Object segmentation is a widely studied topic in digital image processing, as to it can be used for countless applications in several fields. This process is traditionally achieved by computing an optimal threshold from the image intensity histogram. Several algorithms have been proposed to find this threshold based on different statistical principles. However, the results generated via these algorithms contradict one another due to the many variables that can disturb an image. An accepted strategy to achieve the optimal histogram threshold, to distinguish between the object and the background, is to estimate two data distributions and find their intersection. This work proposes a strategy based on the Cuckoo Search Algorithm (CSA) and the Generalized Gaussian (GG) distribution to assess the optimal threshold.

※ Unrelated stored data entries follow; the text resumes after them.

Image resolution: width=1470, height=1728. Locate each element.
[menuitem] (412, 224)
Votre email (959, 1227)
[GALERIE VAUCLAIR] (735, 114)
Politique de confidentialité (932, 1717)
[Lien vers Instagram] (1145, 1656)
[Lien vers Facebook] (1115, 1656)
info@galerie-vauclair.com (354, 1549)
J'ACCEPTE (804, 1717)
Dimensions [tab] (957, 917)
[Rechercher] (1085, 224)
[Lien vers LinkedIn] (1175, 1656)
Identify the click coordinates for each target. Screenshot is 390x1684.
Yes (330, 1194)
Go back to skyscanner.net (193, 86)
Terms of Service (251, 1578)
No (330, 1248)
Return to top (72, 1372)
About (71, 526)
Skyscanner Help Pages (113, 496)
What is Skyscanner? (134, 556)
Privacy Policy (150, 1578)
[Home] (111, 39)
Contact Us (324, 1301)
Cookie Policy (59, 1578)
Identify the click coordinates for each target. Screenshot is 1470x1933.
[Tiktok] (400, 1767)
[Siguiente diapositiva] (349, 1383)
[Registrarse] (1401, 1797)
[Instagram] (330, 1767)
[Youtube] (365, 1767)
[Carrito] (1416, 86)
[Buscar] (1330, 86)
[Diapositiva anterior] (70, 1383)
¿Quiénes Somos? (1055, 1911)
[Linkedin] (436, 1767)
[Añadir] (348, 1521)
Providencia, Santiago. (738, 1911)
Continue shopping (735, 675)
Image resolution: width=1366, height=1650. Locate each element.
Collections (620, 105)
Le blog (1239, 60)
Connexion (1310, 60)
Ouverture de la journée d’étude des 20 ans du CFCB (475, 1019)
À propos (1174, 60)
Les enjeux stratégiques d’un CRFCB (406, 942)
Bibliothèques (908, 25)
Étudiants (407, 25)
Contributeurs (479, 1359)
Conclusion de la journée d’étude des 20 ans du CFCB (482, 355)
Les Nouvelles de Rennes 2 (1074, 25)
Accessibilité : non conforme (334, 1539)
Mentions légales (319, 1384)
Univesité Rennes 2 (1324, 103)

To test this methodology, we carried out several experiments in synthetic and practical scenarios and compared our results against other well-known algorithms from the literature. These practical cases comprise a medical image database and our own generated database. The results in a simulated environment show an evident advantage of the proposed strategy against other algorithms. In a real environment, this ranks among the best algorithms, making it a reliable alternative.

Suggested Citation

  • Jorge Munoz-Minjares & Osbaldo Vite-Chavez & Jorge Flores-Troncoso & Jorge M. Cruz-Duarte, 2021. "Alternative Thresholding Technique for Image Segmentation Based on Cuckoo Search and Generalized Gaussians," Mathematics, MDPI, vol. 9(18), pages 1-19, September.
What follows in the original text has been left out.